Sharif Amar ist vor politischer Verfolgung aus Algerien geflohen. Er würde sich gerne in Tschechien eine neue Existenz aufbauen.

"Ohne Arbeit kein Geld. Wenn ich Geld verdiene, kann ich ein kleines Apartment mieten, ich kann ein tschechisches Mädchen heiraten. Ich kann zur Ruhe kommen, ich kann unabhängig und frei sein."

Aus dem Flüchtlingslager rauszukommen, diesen Wunsch haben die meisten Menschen, die hier leben. Dort zu sein bedeutet für sie auch, dass sie nicht wissen, welches Schicksal auf sie wartet. Stefan Kessissoglou hält das für das größte Problem der Asylsuchenden:

"Ich denke, das größte Problem ist diese unglaublich belastende Ungewissheit. Dass man keinerlei Information und keinerlei Anhaltspunkte hat, wann diese Asylantragsprozedur ein Ende finden könnte. Das ist das Belastendste und das, was die Menschen wirklich mehr oder weniger in den Wahnsinn treibt. Dadurch sind sie in einem Zwischenzustand, den sie selbst wahrscheinlich gar nicht richtig realisieren oder sich erklären können. Das ist eines der größten Probleme, das dann auch zu einer ziemlichen Leere im Alltag führt. Im Camp haben sie keine Arbeit und leben so in den Tag hinein. Wir haben schon viele Berichte gehört, dass sich manche dort auch betrinken. Und dann kommt es zu Auseinandersetzungen."

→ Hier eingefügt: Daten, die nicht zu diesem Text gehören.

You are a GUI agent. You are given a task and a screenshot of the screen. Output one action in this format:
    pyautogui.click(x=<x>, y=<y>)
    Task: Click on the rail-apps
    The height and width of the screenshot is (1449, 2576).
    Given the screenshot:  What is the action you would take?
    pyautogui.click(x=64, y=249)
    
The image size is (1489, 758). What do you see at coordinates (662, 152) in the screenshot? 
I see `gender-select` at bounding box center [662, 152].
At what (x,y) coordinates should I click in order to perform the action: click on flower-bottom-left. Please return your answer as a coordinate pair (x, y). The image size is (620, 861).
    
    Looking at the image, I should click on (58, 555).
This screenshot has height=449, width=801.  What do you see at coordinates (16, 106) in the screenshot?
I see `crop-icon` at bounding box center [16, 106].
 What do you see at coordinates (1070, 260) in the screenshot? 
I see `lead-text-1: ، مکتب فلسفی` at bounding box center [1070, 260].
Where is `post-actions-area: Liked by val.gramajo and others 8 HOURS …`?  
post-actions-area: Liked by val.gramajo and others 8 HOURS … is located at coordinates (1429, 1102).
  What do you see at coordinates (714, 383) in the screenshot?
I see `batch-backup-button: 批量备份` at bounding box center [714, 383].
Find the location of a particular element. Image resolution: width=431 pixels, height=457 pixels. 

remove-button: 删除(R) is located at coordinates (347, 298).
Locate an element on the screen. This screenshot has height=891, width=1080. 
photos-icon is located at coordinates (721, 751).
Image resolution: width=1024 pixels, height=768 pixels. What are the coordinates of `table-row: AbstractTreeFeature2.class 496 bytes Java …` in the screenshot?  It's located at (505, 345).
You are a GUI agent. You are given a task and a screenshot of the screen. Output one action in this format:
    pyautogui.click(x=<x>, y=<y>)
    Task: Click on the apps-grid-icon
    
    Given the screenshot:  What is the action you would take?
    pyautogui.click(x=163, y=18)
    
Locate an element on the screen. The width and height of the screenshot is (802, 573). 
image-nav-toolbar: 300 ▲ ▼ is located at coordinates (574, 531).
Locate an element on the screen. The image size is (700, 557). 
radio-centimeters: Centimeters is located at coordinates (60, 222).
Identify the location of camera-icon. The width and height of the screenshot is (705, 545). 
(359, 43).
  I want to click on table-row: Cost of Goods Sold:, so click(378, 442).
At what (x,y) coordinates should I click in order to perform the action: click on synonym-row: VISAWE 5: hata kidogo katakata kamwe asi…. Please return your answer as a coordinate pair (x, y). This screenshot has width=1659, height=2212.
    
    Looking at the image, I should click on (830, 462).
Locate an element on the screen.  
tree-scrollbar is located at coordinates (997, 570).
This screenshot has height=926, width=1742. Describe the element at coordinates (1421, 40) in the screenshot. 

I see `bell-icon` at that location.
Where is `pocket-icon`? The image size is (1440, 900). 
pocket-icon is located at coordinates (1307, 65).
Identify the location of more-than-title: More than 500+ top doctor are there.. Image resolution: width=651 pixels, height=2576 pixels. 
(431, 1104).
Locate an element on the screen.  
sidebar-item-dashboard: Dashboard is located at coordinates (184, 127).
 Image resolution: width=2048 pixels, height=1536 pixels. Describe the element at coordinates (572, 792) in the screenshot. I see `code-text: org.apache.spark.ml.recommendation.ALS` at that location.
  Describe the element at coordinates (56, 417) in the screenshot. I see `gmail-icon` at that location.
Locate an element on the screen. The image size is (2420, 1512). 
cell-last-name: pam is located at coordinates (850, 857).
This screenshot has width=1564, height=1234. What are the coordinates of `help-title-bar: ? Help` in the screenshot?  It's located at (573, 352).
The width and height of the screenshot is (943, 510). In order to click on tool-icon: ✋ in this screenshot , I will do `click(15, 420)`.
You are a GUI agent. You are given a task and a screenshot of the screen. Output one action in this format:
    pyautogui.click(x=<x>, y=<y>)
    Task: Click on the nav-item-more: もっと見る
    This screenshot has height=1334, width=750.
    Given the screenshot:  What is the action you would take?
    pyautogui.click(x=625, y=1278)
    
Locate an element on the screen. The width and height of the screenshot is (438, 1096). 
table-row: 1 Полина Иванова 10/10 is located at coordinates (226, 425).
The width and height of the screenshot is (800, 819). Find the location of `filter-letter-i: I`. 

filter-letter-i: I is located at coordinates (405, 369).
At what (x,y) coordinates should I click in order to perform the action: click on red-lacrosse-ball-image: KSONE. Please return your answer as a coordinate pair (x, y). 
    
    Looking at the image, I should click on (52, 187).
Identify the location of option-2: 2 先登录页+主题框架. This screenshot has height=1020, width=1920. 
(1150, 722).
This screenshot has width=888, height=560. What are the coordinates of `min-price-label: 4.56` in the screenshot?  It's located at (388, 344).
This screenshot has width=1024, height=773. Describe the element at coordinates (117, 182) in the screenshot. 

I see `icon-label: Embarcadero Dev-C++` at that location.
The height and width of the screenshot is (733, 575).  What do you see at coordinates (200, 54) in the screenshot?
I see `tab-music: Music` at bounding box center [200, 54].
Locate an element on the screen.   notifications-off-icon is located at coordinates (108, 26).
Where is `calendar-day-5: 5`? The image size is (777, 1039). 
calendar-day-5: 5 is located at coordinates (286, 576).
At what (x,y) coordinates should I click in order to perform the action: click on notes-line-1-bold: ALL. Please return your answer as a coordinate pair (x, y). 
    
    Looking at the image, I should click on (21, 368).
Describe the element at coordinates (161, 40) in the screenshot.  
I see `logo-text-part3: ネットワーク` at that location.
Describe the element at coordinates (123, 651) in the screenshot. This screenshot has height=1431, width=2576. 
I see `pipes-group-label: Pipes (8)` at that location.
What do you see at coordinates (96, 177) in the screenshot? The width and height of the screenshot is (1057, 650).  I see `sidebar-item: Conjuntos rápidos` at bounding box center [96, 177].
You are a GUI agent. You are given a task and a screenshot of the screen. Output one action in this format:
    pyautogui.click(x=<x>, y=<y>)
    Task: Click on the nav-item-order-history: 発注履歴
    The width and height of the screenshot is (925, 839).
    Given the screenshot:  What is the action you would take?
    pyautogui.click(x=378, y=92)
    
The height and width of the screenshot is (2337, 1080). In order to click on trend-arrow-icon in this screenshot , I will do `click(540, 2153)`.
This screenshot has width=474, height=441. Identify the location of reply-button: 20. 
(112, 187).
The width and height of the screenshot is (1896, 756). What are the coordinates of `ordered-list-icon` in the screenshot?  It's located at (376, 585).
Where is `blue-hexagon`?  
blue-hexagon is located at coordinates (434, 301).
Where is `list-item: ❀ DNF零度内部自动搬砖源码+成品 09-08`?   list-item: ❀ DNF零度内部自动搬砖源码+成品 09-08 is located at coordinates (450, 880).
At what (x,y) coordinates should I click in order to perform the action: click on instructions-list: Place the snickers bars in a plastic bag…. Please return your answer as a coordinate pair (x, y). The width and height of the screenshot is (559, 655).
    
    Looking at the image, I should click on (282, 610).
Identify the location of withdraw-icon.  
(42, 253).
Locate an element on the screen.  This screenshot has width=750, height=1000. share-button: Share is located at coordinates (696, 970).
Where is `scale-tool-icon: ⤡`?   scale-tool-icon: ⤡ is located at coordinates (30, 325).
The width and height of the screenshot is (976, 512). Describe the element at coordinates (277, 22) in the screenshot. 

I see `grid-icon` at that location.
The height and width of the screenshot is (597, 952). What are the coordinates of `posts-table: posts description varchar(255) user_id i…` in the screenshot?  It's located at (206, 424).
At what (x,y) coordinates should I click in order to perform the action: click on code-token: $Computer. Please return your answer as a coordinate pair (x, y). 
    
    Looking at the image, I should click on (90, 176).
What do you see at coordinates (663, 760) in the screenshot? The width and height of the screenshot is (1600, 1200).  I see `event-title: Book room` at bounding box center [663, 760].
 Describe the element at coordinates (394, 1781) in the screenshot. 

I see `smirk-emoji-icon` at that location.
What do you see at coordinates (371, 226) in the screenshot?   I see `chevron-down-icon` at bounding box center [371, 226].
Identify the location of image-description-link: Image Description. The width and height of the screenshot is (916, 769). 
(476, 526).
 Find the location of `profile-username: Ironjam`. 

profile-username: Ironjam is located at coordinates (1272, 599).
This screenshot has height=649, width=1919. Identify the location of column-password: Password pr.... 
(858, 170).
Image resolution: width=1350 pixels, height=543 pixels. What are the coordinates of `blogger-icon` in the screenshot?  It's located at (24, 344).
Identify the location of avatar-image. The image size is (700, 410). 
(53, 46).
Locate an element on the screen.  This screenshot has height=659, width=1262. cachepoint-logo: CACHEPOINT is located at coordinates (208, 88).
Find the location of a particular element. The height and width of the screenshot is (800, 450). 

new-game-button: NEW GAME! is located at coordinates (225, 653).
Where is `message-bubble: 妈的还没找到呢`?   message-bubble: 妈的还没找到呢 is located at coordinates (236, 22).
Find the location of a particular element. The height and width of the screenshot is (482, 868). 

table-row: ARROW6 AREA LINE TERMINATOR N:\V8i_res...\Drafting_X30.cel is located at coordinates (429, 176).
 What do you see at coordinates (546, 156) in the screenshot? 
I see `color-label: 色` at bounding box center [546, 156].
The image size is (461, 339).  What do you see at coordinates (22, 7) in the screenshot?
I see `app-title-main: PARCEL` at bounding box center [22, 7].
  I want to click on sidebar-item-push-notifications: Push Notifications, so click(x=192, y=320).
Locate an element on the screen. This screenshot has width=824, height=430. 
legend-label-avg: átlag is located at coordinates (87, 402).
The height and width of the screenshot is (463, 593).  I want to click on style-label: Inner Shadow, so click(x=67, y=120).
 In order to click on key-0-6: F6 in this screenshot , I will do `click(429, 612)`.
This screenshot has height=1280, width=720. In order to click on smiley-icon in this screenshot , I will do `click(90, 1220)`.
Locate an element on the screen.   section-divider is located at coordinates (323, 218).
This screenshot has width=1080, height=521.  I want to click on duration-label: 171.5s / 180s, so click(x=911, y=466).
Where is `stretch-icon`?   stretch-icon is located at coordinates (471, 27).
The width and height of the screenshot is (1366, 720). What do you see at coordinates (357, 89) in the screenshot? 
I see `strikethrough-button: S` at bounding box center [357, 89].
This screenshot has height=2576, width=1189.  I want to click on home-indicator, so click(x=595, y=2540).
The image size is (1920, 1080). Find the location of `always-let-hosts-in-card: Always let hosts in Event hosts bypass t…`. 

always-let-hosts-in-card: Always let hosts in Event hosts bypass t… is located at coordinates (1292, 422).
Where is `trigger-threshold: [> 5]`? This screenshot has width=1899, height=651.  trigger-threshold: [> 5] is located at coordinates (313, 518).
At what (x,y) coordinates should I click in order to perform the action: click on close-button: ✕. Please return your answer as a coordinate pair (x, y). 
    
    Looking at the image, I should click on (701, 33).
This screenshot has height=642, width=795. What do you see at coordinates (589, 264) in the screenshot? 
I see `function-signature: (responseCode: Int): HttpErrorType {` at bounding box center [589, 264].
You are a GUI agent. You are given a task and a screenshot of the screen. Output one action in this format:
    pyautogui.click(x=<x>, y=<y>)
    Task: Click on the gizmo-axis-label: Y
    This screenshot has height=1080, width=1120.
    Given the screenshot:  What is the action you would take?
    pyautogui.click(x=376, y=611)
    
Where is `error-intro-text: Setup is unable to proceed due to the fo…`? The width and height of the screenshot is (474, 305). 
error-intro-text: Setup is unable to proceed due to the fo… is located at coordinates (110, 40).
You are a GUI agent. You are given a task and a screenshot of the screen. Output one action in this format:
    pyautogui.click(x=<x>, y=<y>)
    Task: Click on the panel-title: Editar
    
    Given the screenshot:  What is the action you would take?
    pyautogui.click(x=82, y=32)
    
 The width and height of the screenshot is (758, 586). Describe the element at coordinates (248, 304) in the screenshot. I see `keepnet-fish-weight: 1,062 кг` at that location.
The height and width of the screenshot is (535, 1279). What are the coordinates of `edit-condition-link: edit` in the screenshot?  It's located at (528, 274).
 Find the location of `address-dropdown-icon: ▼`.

Diese Perspektivlosigkeit ist es, die auch Kadum Hussein Ali am meisten zu schaffen macht.

"Das Leben hier ist schwierig. Die Verwaltung versucht ihr Bestes zu tun. Die Versorgung ist gut und wir werden hier in einer sehr angenehmen und kultivierten Weise behandelt. Aber: Der Flüchtling fühlt trotzdem, dass er keine Freiheit hat. Er lebt in diesem Gebäude. Und das ist alles."

Die Menschen im Flüchtlingslager Kostelec können nichts tun als zu warten. Und versuchen, die Freude am Leben nicht zu verlieren.